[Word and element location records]
------
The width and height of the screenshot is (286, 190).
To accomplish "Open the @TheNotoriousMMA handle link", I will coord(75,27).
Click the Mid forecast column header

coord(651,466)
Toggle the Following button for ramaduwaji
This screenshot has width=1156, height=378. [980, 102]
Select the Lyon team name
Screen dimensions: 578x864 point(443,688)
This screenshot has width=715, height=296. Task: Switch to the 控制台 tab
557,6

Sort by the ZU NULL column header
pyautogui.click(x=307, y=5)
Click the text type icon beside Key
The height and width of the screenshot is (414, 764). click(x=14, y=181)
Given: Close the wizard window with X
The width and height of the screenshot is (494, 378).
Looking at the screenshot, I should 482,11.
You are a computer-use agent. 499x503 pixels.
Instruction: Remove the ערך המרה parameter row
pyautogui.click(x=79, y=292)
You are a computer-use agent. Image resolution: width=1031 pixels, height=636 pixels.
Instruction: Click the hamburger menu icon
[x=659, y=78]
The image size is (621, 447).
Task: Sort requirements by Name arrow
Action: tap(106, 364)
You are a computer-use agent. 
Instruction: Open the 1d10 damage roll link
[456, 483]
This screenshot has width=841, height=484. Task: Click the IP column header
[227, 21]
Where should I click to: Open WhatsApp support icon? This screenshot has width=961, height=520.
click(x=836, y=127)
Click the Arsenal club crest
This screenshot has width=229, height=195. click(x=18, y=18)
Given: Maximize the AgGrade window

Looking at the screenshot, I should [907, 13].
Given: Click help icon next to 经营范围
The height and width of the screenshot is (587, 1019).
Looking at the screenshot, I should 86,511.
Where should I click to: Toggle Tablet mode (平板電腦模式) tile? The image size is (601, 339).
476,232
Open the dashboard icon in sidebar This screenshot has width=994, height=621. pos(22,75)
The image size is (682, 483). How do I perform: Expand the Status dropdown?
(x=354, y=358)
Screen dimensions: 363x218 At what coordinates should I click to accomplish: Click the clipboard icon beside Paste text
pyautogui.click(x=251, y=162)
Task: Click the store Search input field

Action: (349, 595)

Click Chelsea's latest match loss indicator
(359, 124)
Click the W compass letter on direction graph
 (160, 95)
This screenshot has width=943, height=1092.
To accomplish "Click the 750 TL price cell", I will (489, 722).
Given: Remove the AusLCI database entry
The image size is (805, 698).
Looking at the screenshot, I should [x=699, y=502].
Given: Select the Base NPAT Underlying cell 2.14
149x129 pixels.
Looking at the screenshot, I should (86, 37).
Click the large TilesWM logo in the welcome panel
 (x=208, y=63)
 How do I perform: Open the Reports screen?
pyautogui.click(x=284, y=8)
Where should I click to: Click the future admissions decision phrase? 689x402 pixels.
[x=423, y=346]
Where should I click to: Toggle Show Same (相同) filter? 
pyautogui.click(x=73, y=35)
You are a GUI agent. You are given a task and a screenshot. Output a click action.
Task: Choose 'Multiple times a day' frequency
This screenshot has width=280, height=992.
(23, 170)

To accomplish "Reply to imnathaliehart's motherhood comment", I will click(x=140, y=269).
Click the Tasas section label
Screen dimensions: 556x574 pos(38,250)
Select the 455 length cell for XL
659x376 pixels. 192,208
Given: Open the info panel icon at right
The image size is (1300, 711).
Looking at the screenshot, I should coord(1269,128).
------
Rewrite the data above, swapping every "column header" for "column heading" and leaving all other text unchanged.

The width and height of the screenshot is (286, 190).
To accomplish "Open the @TheNotoriousMMA handle link", I will coord(75,27).
Click the Mid forecast column heading

coord(651,466)
Toggle the Following button for ramaduwaji
This screenshot has width=1156, height=378. [980, 102]
Select the Lyon team name
Screen dimensions: 578x864 point(443,688)
This screenshot has width=715, height=296. Task: Switch to the 控制台 tab
557,6

Sort by the ZU NULL column heading
pyautogui.click(x=307, y=5)
Click the text type icon beside Key
The height and width of the screenshot is (414, 764). click(x=14, y=181)
Given: Close the wizard window with X
The width and height of the screenshot is (494, 378).
Looking at the screenshot, I should 482,11.
You are a computer-use agent. 499x503 pixels.
Instruction: Remove the ערך המרה parameter row
pyautogui.click(x=79, y=292)
You are a computer-use agent. Image resolution: width=1031 pixels, height=636 pixels.
Instruction: Click the hamburger menu icon
[x=659, y=78]
The image size is (621, 447).
Task: Sort requirements by Name arrow
Action: tap(106, 364)
You are a computer-use agent. 
Instruction: Open the 1d10 damage roll link
[456, 483]
This screenshot has width=841, height=484. Task: Click the IP column heading
[227, 21]
Where should I click to: Open WhatsApp support icon? This screenshot has width=961, height=520.
click(x=836, y=127)
Click the Arsenal club crest
This screenshot has width=229, height=195. click(x=18, y=18)
Given: Maximize the AgGrade window

Looking at the screenshot, I should [907, 13].
Given: Click help icon next to 经营范围
The height and width of the screenshot is (587, 1019).
Looking at the screenshot, I should 86,511.
Where should I click to: Toggle Tablet mode (平板電腦模式) tile? The image size is (601, 339).
476,232
Open the dashboard icon in sidebar This screenshot has width=994, height=621. pos(22,75)
The image size is (682, 483). How do I perform: Expand the Status dropdown?
(x=354, y=358)
Screen dimensions: 363x218 At what coordinates should I click to accomplish: Click the clipboard icon beside Paste text
pyautogui.click(x=251, y=162)
Task: Click the store Search input field

Action: (349, 595)

Click Chelsea's latest match loss indicator
(359, 124)
Click the W compass letter on direction graph
 (160, 95)
This screenshot has width=943, height=1092.
To accomplish "Click the 750 TL price cell", I will (489, 722).
Given: Remove the AusLCI database entry
The image size is (805, 698).
Looking at the screenshot, I should [x=699, y=502].
Given: Select the Base NPAT Underlying cell 2.14
149x129 pixels.
Looking at the screenshot, I should (86, 37).
Click the large TilesWM logo in the welcome panel
 (x=208, y=63)
 How do I perform: Open the Reports screen?
pyautogui.click(x=284, y=8)
Where should I click to: Click the future admissions decision phrase? 689x402 pixels.
[x=423, y=346]
Where should I click to: Toggle Show Same (相同) filter? 
pyautogui.click(x=73, y=35)
You are a GUI agent. You are given a task and a screenshot. Output a click action.
Task: Choose 'Multiple times a day' frequency
This screenshot has width=280, height=992.
(23, 170)

To accomplish "Reply to imnathaliehart's motherhood comment", I will click(x=140, y=269).
Click the Tasas section label
Screen dimensions: 556x574 pos(38,250)
Select the 455 length cell for XL
659x376 pixels. 192,208
Given: Open the info panel icon at right
The image size is (1300, 711).
Looking at the screenshot, I should coord(1269,128).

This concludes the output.